# Tugas 1:
Jawablah pertanyaan berikut berdasarkan teks tentang Wayang Cepak.
(a) Dari bahasa apa nama pak-pak atau cepak berasal, dan apa maknanya?
(b) Siapa yang memberikan seperangkat wayang cepak kepada Ki Prengut?
(c) Bahasa apa yang dipakai sebagai pengantar dan pembuka kisah dalam setiap pementasan Wayang Cepak?
# Tugas 2:
Sebutkan semua upacara adat di Cirebon yang menurut teks tentang Wayang Cepak semula menjadi tempat pertunjukan wayang cepak.
# Tugas 3:
Tuliskan lanjutan teks tentang Wayang Cepak, dimulai setelah kalimat terakhirnya.

# Teks:

Cirebon merupakan wilayah yang bakir akan budaya. Salah satu produk kebudayaan tersebut, terlihat dari keberadaan kesenian khas bernama Wayang Cepak.
Wayang Cepak masih satu spesies dengan wayang golek. Perbedaannya Wayang Cepak mengutamakan cerita para menak atau bangsawan di negeri Arab hingga berkembang ke nusantara dalam menyebarkan agama Islam. Di luar itu, juga menceritakan perjalanan para wali dan asal-usul sebuah daerah (babad) Cirebon.
Selain itu, mahkota kepala Wayang Cepak juga memiliki perbedaan mencolok karena berbentuk pak-pak yang menggambarkan bagian belakang kepala rata. Berbeda dengan kepala pada penokohan Wayang Golek Purwa yang runcing dan sedikit melengkung.
Nama pak-pak atau cepak berasal dari bahasa Jawa bermakna pendek mengenai rambut. Kesenian yang satu ini lebih banyak dikenal di wilayah Cirebon bagian timur, namun tak dipungkiri jika sebagian wilayah sekitar Cirebon juga mengenalnya seperti Wayang Cepak Indramayu.
Menurut Ki Tanggal Gunawijaya, salah seorang dalang Wayang Cepak dalam skripsi Kanti Walujo tahun 2017 mengungkapkan, asal-usul Wayang Cepak bermula dari zaman Pemerintahan Gunung Jati sekitar 1475 hinga 1568 M. Pangeran Sutajaya, seorang penguasa wilayah timur Cirebon saat itu memberikan seperangkat wayang cepak kepada Ki Prengut untuk menjadi sarana penyebaran agama Islam.
Seiring berakhirnya masa pemerintahan Gunung Jati, Wayang Cepak tetap menjadi tradisi yang terus-menerus dipertahankan oleh masyarakat Kabupaten Cirebon.
Dalam setiap pementasan wayang cepak menggunakan bahasa Cirebon sebagai pengantar dan pembuka kisah. Para nayaga atau tim untuk mengiringi pementasan terdiri dari para pemusik dan sinden. Sementara susunan penampilan wayang cepak biasanya diawali dengan tatalu dilanjut babak unjal atau paseban.
Semula pertunjukan wayang cepak juga hanya dapat ditemukan pada upacara adat di Cirebon seperti Ngunjung Buyut, Nadran (sedekah laut), haul maupun ruwatan. Seiring waktu, pertunjukan Wayang Cepak selain sarana dakwah juga dimanfaatkan untuk hiburan dan perayaan.

Item yang tercantum dalam sebuah dataset:
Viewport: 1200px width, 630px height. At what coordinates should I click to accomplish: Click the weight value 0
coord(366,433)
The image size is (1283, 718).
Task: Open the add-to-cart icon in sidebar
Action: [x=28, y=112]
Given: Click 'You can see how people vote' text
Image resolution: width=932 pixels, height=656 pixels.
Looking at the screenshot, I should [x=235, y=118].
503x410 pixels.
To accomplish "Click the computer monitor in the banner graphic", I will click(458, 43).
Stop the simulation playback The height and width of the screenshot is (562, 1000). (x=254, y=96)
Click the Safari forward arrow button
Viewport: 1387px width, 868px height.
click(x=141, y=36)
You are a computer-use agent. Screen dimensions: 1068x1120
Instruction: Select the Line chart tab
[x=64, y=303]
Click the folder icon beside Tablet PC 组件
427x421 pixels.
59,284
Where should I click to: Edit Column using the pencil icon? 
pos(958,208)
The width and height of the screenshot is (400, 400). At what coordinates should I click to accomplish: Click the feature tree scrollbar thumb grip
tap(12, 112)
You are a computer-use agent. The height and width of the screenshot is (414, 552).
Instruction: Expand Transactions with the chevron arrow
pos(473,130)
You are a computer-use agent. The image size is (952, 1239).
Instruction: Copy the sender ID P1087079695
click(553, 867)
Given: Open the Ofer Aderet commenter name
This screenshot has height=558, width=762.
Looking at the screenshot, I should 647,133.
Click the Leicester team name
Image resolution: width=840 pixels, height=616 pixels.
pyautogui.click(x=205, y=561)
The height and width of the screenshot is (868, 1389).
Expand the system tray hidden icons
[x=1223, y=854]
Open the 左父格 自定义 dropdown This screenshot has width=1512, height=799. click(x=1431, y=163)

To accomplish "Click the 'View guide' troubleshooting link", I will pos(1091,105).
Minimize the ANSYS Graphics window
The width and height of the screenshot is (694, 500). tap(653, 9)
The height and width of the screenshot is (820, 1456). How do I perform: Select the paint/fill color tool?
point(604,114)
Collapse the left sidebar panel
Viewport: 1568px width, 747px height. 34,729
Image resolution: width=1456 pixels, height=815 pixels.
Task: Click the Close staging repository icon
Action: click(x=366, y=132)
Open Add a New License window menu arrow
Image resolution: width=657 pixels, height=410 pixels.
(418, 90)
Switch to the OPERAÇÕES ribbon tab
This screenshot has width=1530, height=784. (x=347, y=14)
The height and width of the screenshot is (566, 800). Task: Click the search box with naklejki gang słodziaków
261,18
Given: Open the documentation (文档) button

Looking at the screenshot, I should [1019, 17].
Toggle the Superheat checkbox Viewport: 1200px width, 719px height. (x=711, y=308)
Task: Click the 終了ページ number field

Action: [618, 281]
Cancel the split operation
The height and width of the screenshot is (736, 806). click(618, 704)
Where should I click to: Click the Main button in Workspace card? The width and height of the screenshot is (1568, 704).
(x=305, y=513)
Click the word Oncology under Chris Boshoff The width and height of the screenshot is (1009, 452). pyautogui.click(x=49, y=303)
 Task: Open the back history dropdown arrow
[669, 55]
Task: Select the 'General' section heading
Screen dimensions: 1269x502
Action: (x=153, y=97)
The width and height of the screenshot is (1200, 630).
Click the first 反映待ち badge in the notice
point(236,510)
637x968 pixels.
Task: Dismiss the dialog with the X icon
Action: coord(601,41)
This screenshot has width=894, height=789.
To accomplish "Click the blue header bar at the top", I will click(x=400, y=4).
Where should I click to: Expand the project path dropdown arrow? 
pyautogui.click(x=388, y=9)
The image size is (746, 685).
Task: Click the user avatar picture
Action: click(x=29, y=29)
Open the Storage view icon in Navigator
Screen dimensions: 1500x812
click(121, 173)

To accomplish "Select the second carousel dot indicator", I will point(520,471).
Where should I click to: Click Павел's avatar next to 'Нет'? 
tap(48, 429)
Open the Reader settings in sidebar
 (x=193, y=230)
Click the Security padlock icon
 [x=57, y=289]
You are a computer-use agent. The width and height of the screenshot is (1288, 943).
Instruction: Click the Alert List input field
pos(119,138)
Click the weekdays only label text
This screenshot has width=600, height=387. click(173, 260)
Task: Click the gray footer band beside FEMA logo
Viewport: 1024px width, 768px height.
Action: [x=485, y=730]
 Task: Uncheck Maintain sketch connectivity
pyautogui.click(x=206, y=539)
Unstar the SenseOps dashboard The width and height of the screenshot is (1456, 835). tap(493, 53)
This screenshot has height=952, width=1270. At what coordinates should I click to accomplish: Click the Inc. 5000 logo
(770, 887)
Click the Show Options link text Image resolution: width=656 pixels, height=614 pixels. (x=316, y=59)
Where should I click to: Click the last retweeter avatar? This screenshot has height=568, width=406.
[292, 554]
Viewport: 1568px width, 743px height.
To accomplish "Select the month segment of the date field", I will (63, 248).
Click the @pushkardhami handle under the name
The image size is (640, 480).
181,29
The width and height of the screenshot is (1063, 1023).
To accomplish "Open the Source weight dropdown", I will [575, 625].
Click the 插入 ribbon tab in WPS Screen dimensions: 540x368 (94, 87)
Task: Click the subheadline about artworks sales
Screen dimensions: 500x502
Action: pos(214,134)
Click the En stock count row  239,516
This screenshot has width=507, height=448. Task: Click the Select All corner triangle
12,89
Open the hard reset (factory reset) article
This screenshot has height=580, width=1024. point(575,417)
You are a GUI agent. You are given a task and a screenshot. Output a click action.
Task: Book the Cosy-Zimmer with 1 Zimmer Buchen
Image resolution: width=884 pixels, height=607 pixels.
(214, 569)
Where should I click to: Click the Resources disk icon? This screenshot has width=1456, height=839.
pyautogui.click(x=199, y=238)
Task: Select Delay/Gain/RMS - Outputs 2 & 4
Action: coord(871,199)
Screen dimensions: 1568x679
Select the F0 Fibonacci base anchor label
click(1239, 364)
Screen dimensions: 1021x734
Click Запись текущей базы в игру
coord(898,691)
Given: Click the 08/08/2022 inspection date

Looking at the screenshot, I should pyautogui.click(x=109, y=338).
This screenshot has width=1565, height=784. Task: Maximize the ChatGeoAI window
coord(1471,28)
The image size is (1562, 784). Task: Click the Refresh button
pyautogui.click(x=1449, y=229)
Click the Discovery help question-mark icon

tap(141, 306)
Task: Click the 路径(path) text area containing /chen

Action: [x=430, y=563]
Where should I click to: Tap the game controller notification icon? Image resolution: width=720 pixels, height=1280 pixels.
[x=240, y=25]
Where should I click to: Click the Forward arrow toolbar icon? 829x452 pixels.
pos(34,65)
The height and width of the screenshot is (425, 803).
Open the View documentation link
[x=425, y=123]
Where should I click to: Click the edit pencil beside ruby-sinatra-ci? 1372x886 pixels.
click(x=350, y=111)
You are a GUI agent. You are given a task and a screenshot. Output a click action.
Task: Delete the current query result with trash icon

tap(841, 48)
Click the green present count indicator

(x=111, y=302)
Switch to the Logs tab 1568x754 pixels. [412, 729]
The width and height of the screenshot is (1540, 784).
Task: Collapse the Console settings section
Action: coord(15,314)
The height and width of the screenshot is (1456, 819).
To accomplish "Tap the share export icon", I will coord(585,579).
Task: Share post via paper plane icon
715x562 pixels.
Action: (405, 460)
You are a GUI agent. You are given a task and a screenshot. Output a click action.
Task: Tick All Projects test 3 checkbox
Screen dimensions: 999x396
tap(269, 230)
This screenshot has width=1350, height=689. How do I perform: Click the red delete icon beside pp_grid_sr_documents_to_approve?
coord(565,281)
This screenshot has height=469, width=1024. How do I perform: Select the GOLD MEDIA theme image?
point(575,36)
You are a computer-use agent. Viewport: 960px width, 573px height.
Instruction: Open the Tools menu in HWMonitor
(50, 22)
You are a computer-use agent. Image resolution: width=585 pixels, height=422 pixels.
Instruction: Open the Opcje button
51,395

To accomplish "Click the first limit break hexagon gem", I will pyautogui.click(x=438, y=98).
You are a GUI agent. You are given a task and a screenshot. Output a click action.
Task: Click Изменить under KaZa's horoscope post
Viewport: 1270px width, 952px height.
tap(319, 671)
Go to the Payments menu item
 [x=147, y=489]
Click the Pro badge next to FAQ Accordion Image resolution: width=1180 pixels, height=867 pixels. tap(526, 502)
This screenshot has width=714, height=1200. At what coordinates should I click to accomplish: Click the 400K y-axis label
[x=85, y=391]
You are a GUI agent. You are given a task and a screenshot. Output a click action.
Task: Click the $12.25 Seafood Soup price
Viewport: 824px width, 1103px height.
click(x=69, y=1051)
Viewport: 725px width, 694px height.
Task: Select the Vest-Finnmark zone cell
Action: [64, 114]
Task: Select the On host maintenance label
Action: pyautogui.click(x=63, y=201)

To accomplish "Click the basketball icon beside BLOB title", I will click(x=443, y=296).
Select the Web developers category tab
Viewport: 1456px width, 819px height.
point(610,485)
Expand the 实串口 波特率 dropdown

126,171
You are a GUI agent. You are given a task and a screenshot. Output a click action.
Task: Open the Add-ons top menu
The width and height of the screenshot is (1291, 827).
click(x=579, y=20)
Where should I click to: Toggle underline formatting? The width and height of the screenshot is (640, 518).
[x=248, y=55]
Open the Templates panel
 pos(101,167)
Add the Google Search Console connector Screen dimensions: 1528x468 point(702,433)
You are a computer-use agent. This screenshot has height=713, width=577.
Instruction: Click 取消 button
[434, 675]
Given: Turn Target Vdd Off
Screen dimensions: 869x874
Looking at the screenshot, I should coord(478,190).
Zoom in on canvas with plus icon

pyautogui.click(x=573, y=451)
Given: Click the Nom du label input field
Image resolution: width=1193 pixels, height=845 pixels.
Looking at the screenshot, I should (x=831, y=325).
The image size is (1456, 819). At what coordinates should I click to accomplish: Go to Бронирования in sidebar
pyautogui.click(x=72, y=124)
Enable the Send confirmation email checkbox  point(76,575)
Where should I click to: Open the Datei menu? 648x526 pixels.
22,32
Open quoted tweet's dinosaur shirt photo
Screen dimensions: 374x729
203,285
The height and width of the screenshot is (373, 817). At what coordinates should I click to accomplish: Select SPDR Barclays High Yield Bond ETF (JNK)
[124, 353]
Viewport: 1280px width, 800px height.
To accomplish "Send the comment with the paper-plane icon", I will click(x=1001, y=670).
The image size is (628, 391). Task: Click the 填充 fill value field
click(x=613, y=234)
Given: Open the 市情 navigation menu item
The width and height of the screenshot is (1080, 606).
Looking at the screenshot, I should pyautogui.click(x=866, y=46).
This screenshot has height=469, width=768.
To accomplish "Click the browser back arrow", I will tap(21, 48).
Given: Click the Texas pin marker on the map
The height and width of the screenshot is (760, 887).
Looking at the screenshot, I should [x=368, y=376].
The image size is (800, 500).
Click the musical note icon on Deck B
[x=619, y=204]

# Hasil Latihan 1:
(a) Nama itu berasal dari bahasa Jawa dan bermakna pendek mengenai rambut.
(b) Pangeran Sutajaya, penguasa wilayah timur Cirebon saat itu, yang memberikannya.
(c) Bahasa yang dipakai adalah bahasa Cirebon.

# Hasil Latihan 2:
Ngunjung Buyut, Nadran (sedekah laut), haul, dan ruwatan.

# Hasil Latihan 3:
Namun demikian, saat ini aset kebudayaan Cirebon itu tengah di ujung kepunahan. Para penggiat kelestarian wayang cepak telah terhitung jari. Di wilayah timur Kabupaten Cirebon sebagai tempat kelahirannya hanya tersisa 2 dalang yang telah berumur yakni, Dalang Amo dari Desa Karangtengah, Kecamatan Karangsembung dan Dalang Etom dari Desa Buntet, Kecamatan Astanajapura.
“Memang hanya tersisa saya sama Dalang Amo yang masih menggiati wayang cepak cirebon. Dulu ada di Desa Sumber, Kecamatan Babakan tapi sudah wafat. Saya belum tahu kalau ada dalang lagi selain kami,” ungkap Dalang Etom.
Selain terbatasnya dalang, sanggar sebagai sarana perawatan kesenian Wayang Cepak pun sulit ditemukan. Pementasan dalam perayaan tak lagi menampilkan Wayang Cepak. Tak hanya itu, sebagian wilayah di Kabupaten Cirebon bahkan tak mengetahui nama Wayang Cepak.
Dinas Kebudayaan dan Pariwisata (Disbudpar) Kabupaten Cirebon pun tak banyak menyampaikan informasi. Kepala Disparbud Kabupaten Cirebon Deni Nurcahya hanya mengakui, jika sangat sedikit masyarakat yang mengetahui kesenian Wayang Cepak. Pasalnya masih banyak yang tidak dapat membedakan bentuk Wayang Golek Purwa dengan Wayang Golek Cepak. Selain itu, kemajuan teknologi informasi juga menjadi penyebab Wayang Cepak ditinggalkan peminatnya.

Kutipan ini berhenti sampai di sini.